Vitamin D supplements and Omega 3 Fatty Acid supplements are readily available, inexpensive and non- toxic when taken in appropriate dosages. Their use should be encouraged.

Prediabetes & Exercise

Prediabetes is a condition that identifies individuals who have an increased risk of becoming Type II diabetics. It is diagnosed with either a fasting blood glucose measurement of 100-125 or an elevated Hemoglobin A1C level. The Hemoglobin A1C level provides a look at the average blood sugar level over the previous 8-12 weeks and is fairly independent of the previous few meals.

Gone are the days of the physician saying to his patient, “your blood sugar was elevated at 120” and the patient responding, “Well it was my birthday this week and I had some cake and alcoholic drinks causing the elevation.” The hemoglobin A1C removes that reason.

When physicians diagnose patients with “prediabetes” we try and educate the patient and family encouraging dietary education on a healthy eating lifestyle, weight reduction if they are overweight and regular exercise. Fortunately, in the senior citizen age group, newly diagnosed prediabetics usually don’t end up developing full blown diabetes if they watch their weight and get active.

A recent study published in BMC Endocrine Disorders found that aerobic exercise was best at controlling Hemoglobin A1C levels but resistance training was not far behind. Those individuals who engaged in both aerobic training plus resistance training showed better weight control and fasting blood glucose levels than the control groups or aerobic training alone. When evaluating the data both aerobic training and resistance training helped. The message to me for my patients is, if you are a prediabetic, start exercising doing what you enjoy doing. Make it fun, not work. Couple that with a dietary education from a trained dietitian or diabetes peer educator and you will do well.

Zinc For Colds This Season?

Two weeks ago, my wife was doing her weekly childcare activity of love watching our two toddler grandchildren while our adult kids were on a business trip. The 3.5-year-old had brought home a viral respiratory infection the week before, gave it to his one-year-old brother and both kids were now in the tail stages of recovering from annoying but not serious illnesses.

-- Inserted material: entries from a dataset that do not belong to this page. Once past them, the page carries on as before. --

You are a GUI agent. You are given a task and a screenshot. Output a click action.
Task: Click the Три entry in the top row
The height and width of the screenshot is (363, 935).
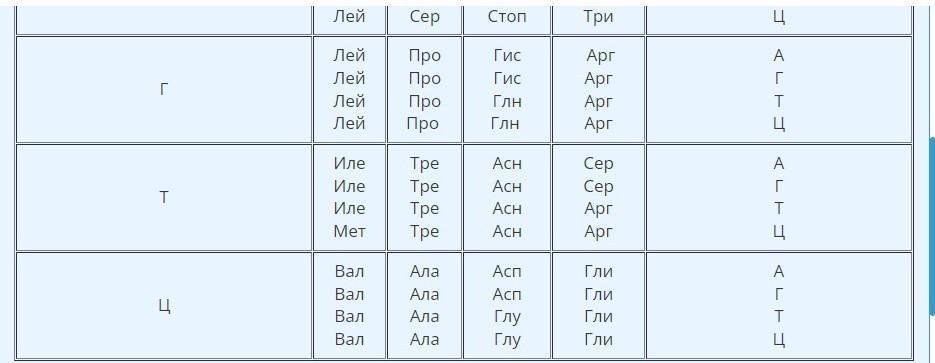point(598,16)
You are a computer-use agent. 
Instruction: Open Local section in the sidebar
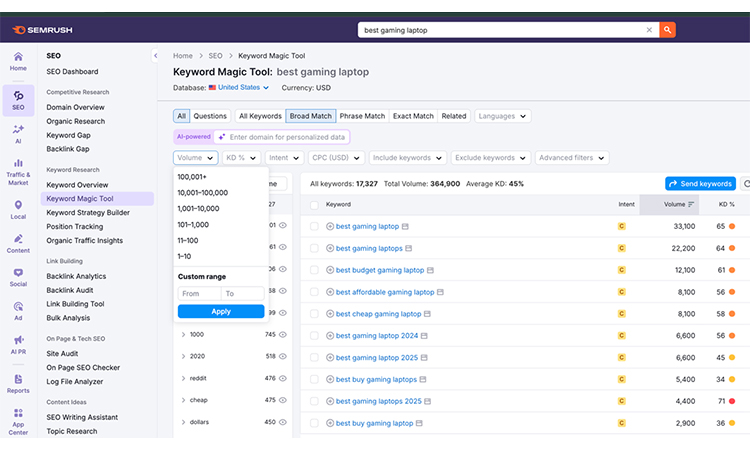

In today’s world, coming home from school with a sore throat, runny nose and malaise means tea and honey, warm soup and a COVID-19 test. Both kids were negative but several days later my wife, then I, had similar symptoms. My wife’s symptoms settled in her sinuses and 10 days later her doctor put her on antibiotics and nasal spray. I was fortunately much less symptomatic but still have some nasal congestion and dry cough. We have a commercial preparation of a zinc product to prevent and reduce the symptoms of these infections but did not get around to taking them. In the past the literature wanted us to take these lozenges every two hours and I was not going to set an alarm at night to wake up to suck on a zinc tablet.

Jennifer-Hunter, PhD, from the Western Sydney University and associates studied the questions about zinc products’ effect on preventing and abating the common cold and published their findings in the online version of the BMJ Open on November 1, 2021. They looked at 28 randomized controlled studies with 5,456 patients. Their results showed that oral or intranasal zinc did prevent about 5 infections of those exposed per 100 persons when compared to a placebo. They found that if you challenged healthy individuals with a human rhinovirus inoculation the sublingual zinc did not prevent a clinical cold. Those who continued the zinc tended to have resolution of symptoms two days earlier than those who took placebo. For those who took the zinc prep there were more episodes of nausea and mouth and nose irritation.

I appreciate the science and think I will pass on the zinc for now and stick with avoidance of sick individuals plus chicken soup, tea and honey when I catch the virus anyway.